The oil sector contributes significantly to Nigeria’s GDP, but the country’s heavy reliance on oil makes its economy vulnerable. The unemployment rate in Nigeria has risen considerably, despite the oil sector’s contribution to the economy. The services sector, not the oil industry, occupies the largest share of employment in Nigeria. Environmental deterioration and oil spillages, common in Nigeria’s oil industry, have led to low productivity in agriculture and job losses in tourism and hospitality industries. The government has recognized the need for reforms in the petroleum industry to encourage local content and improve business conditions.

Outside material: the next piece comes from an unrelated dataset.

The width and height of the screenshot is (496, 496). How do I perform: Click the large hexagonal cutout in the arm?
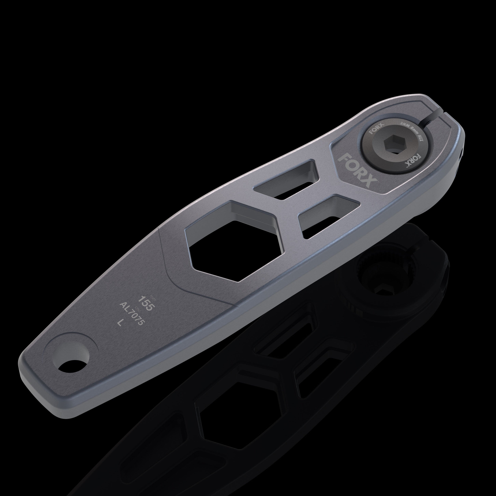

Despite the significant revenues generated from oil exports, Nigeria still grapples with a high unemployment rate and a high poverty rate. The volatility of oil prices also complicates planning, hampers growth, and negatively affects investment conditions, income distribution, and educational attainment. Furthermore, the oil industry has led to increased poverty, illiteracy, criminality, militancy, and infrastructural decay. On the other hand, taxes and royalties from the oil industry have enabled massive infrastructural and social development throughout the country. However, oil spills have negatively impacted tourism and hospitality industries, leading to job losses and reduced revenue.